Work instructions:
Rewrite all of the data below, substituting "participants icon" for "breakout rooms icon" and leaving everything else unchanged.

Extracted information:
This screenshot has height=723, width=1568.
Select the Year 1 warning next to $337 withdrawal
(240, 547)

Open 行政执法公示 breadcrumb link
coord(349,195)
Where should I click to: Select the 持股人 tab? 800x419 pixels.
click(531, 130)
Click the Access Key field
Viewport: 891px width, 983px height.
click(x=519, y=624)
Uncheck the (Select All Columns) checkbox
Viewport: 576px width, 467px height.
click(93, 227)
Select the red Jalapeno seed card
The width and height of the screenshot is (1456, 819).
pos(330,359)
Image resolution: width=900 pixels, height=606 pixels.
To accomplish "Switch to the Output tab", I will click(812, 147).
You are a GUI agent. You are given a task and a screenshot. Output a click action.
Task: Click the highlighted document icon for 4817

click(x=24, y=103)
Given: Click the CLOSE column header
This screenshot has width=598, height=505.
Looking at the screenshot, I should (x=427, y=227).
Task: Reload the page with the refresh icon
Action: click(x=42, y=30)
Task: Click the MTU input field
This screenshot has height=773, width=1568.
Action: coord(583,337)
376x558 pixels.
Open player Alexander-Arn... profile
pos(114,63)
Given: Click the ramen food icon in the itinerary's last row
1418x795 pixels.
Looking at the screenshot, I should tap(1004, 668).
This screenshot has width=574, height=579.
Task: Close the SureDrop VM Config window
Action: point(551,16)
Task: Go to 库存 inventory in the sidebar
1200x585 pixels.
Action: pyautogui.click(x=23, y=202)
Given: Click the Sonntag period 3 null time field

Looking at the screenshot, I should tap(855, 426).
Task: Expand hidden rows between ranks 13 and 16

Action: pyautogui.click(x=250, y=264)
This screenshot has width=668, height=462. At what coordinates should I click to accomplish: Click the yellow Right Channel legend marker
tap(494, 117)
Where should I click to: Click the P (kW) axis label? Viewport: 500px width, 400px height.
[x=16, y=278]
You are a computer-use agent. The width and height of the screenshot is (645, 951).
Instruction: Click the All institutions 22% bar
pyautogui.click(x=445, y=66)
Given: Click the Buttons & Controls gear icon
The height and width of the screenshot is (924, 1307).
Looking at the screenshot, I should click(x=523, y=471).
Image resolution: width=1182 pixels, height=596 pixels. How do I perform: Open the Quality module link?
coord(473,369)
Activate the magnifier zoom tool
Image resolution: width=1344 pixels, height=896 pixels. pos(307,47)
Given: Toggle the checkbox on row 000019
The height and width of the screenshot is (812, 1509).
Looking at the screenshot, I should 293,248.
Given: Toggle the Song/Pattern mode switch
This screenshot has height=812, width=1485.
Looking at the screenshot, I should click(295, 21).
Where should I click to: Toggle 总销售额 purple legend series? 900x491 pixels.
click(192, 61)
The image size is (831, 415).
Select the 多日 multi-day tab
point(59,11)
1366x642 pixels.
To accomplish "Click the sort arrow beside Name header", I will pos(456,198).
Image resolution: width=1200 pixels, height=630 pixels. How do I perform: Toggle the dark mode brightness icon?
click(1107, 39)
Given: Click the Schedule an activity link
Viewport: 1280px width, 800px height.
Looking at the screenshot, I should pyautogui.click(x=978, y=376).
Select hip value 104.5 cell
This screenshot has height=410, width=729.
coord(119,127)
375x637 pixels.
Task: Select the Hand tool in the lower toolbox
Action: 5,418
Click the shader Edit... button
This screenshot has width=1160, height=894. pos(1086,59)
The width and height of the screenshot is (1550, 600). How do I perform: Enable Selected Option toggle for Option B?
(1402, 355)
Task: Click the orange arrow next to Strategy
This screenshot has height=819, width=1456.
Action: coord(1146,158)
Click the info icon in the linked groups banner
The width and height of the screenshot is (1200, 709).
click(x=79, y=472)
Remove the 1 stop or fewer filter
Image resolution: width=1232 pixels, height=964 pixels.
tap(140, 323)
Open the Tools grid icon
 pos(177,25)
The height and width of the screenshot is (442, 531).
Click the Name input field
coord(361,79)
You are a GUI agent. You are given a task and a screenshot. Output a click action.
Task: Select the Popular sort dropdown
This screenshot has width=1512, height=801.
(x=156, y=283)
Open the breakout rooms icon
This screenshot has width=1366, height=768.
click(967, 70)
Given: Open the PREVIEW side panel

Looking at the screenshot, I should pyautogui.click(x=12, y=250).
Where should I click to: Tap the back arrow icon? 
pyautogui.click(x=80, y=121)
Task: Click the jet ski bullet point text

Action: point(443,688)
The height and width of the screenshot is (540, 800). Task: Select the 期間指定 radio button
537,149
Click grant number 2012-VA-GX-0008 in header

Task answer:
This screenshot has height=723, width=1568.
Select the Year 1 warning next to $337 withdrawal
(240, 547)

Open 行政执法公示 breadcrumb link
coord(349,195)
Where should I click to: Select the 持股人 tab? 800x419 pixels.
click(531, 130)
Click the Access Key field
Viewport: 891px width, 983px height.
click(x=519, y=624)
Uncheck the (Select All Columns) checkbox
Viewport: 576px width, 467px height.
click(93, 227)
Select the red Jalapeno seed card
The width and height of the screenshot is (1456, 819).
pos(330,359)
Image resolution: width=900 pixels, height=606 pixels.
To accomplish "Switch to the Output tab", I will click(812, 147).
You are a GUI agent. You are given a task and a screenshot. Output a click action.
Task: Click the highlighted document icon for 4817

click(x=24, y=103)
Given: Click the CLOSE column header
This screenshot has width=598, height=505.
Looking at the screenshot, I should (x=427, y=227).
Task: Reload the page with the refresh icon
Action: click(x=42, y=30)
Task: Click the MTU input field
This screenshot has height=773, width=1568.
Action: coord(583,337)
376x558 pixels.
Open player Alexander-Arn... profile
pos(114,63)
Given: Click the ramen food icon in the itinerary's last row
1418x795 pixels.
Looking at the screenshot, I should tap(1004, 668).
This screenshot has width=574, height=579.
Task: Close the SureDrop VM Config window
Action: point(551,16)
Task: Go to 库存 inventory in the sidebar
1200x585 pixels.
Action: pyautogui.click(x=23, y=202)
Given: Click the Sonntag period 3 null time field

Looking at the screenshot, I should tap(855, 426).
Task: Expand hidden rows between ranks 13 and 16

Action: pyautogui.click(x=250, y=264)
This screenshot has width=668, height=462. At what coordinates should I click to accomplish: Click the yellow Right Channel legend marker
tap(494, 117)
Where should I click to: Click the P (kW) axis label? Viewport: 500px width, 400px height.
[x=16, y=278]
You are a computer-use agent. The width and height of the screenshot is (645, 951).
Instruction: Click the All institutions 22% bar
pyautogui.click(x=445, y=66)
Given: Click the Buttons & Controls gear icon
The height and width of the screenshot is (924, 1307).
Looking at the screenshot, I should click(x=523, y=471).
Image resolution: width=1182 pixels, height=596 pixels. How do I perform: Open the Quality module link?
coord(473,369)
Activate the magnifier zoom tool
Image resolution: width=1344 pixels, height=896 pixels. pos(307,47)
Given: Toggle the checkbox on row 000019
The height and width of the screenshot is (812, 1509).
Looking at the screenshot, I should 293,248.
Given: Toggle the Song/Pattern mode switch
This screenshot has height=812, width=1485.
Looking at the screenshot, I should click(295, 21).
Where should I click to: Toggle 总销售额 purple legend series? 900x491 pixels.
click(192, 61)
The image size is (831, 415).
Select the 多日 multi-day tab
point(59,11)
1366x642 pixels.
To accomplish "Click the sort arrow beside Name header", I will pos(456,198).
Image resolution: width=1200 pixels, height=630 pixels. How do I perform: Toggle the dark mode brightness icon?
click(1107, 39)
Given: Click the Schedule an activity link
Viewport: 1280px width, 800px height.
Looking at the screenshot, I should pyautogui.click(x=978, y=376).
Select hip value 104.5 cell
This screenshot has height=410, width=729.
coord(119,127)
375x637 pixels.
Task: Select the Hand tool in the lower toolbox
Action: 5,418
Click the shader Edit... button
This screenshot has width=1160, height=894. pos(1086,59)
The width and height of the screenshot is (1550, 600). How do I perform: Enable Selected Option toggle for Option B?
(1402, 355)
Task: Click the orange arrow next to Strategy
This screenshot has height=819, width=1456.
Action: coord(1146,158)
Click the info icon in the linked groups banner
The width and height of the screenshot is (1200, 709).
click(x=79, y=472)
Remove the 1 stop or fewer filter
Image resolution: width=1232 pixels, height=964 pixels.
tap(140, 323)
Open the Tools grid icon
 pos(177,25)
The height and width of the screenshot is (442, 531).
Click the Name input field
coord(361,79)
You are a GUI agent. You are given a task and a screenshot. Output a click action.
Task: Select the Popular sort dropdown
This screenshot has width=1512, height=801.
(x=156, y=283)
Open the participants icon
This screenshot has width=1366, height=768.
click(967, 70)
Given: Open the PREVIEW side panel

Looking at the screenshot, I should pyautogui.click(x=12, y=250).
Where should I click to: Tap the back arrow icon? 
pyautogui.click(x=80, y=121)
Task: Click the jet ski bullet point text

Action: point(443,688)
The height and width of the screenshot is (540, 800). Task: Select the 期間指定 radio button
537,149
Click grant number 2012-VA-GX-0008 in header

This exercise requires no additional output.